Every object in S3 can store some metadata. This metadata can be used by a lot of different things, from deleting objects based on some rules to set response headers, which is our case.

HTTP response headers

When using AWS CLI you can use some flags which set some predefined metadata to you, like cache control. You can also manually set it as custom metadata called Cache-Control but we will use what AWS CLI gives us out of the box.

To add some cache control to our deployment, we need to:

aws s3 cp dist/ s3://my-bucket-name --recursive --cache-control "public"

All objects copied to S3 with the command above will have the metadata Cache-Control set to public. It is then used in the response and the HTTP header Cache-Control is automatically set for us.

Keep in mind: this setting is on an Object level, not on the Bucket level. It means that we can customize it for different kinds of files: some files are not cached, some are cached forever, some are cached for a day… This is done during deployment and not during infrastructure setup.
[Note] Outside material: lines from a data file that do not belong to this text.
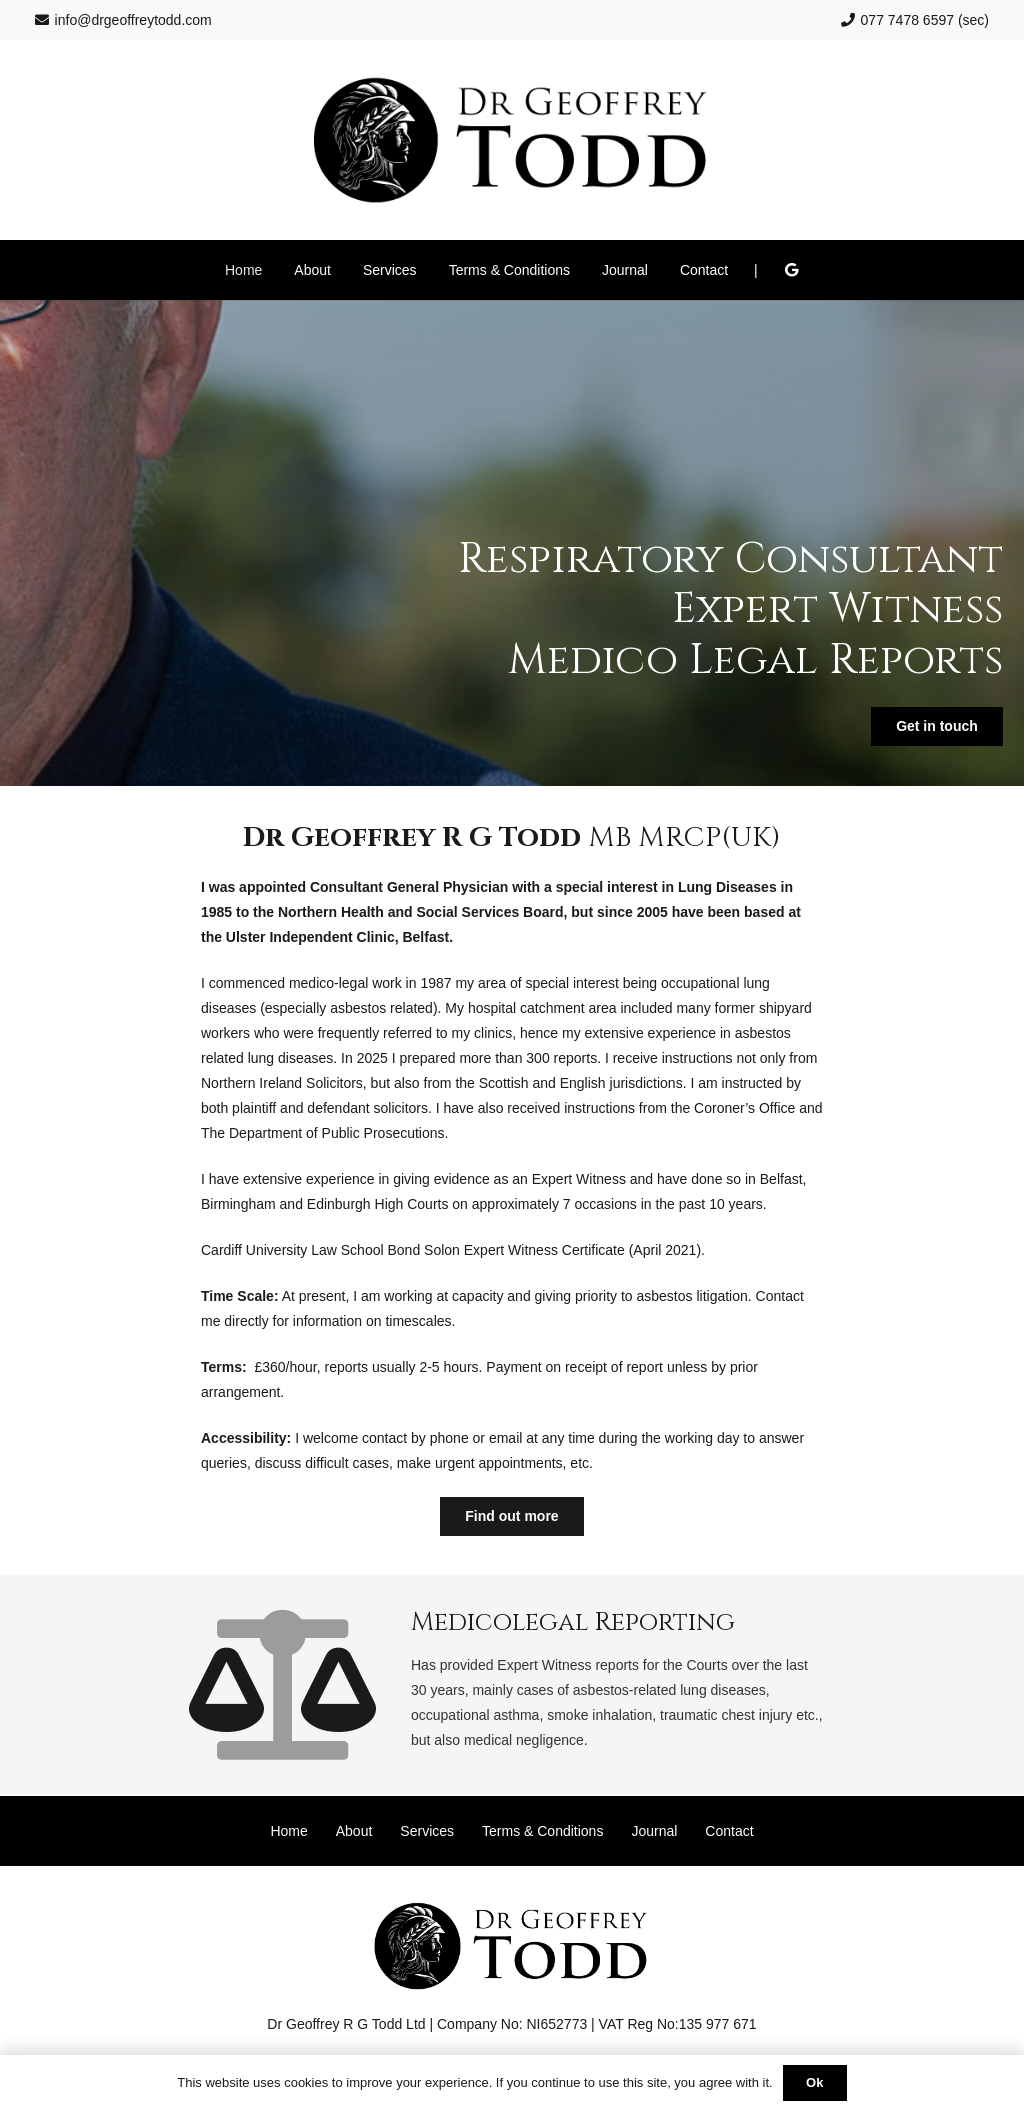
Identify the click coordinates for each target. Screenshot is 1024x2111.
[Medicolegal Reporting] (306, 1685)
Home (288, 1831)
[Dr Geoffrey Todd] (512, 140)
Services (427, 1831)
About (354, 1831)
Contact (729, 1831)
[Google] (791, 270)
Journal (654, 1831)
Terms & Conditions (542, 1831)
In our case, bundled files like [hash].js are cached “forever”, meanwhile files like index.html are not. We have different steps in the deployment process to set the cache headers accordingly.

Redirect

You can set a variety of different headers and it will work out of the box. There is also another custom header to specify redirections. Setting the metadata x-amz-website-redirect-location will make S3 redirect the object to somewhere else. Imagine the following structure:

dist
├── error.html
├── index.html
├── path
│ └── index.html
└── redirect
└── index.html

Uploading /redirect enabling website redirection:

aws s3 cp dist/redirect s3://my-bucket-name/redirect --recursive --website-redirect "https://www.homeday.de"

Now requesting /redirect:

GET https://my-bucket-name.s3-website.eu-central-1.amazonaws.com/redirect/301 Moved Permanently
Location: https://www.homeday.de

This is useful but you most probably won’t be using it a lot. We’ve one use case that is to redirect our error.html to a default error page from our old system as we didn't migrate the error page yet.

S3 offers some more advanced setup in case you want redirection rules, overwrite parts of the path, and so on but end up not using them so far.

Missing parts

So far we’ve seen how S3 can do some heavy lifting for us but as mentioned earlier, it “fails” (does not handle) some aspects.

How we solved those issues are out of the scope of this article and we will explore them in a follow-up post.

Case insensitive

S3 doesn’t know your paths are case insensitive. If we get our example and do the following:

GET https://my-bucket-name.s3-website.eu-central-1.amazonaws.com/patH/404 Not Found --> With `error.html` as a response

We would like to handle the case above so, no matter if the user mistakenly types a letter in the upper case, we route them to the right path.

Query strings

Query strings are really important for us. We use them a lot for marketing campaigns so it is not uncommon to see ?utm_xxx=yyy somewhere.

By default, query strings are persisted if we don’t need a redirect:

GET https://my-bucket-name.s3-website.eu-central-1.amazonaws.com/path/?utm_xxx=yyy200 OK

If we rely on a redirect from S3, the query strings are lost:

GET https://my-bucket-name.s3-website.eu-central-1.amazonaws.com/path?utm_xxx=yyy302 Moved Temporarily
Location: /path/

This is problematic because we lose important information once this redirect happens.

This is all about S3 for now. We managed to deploy an application and make it work.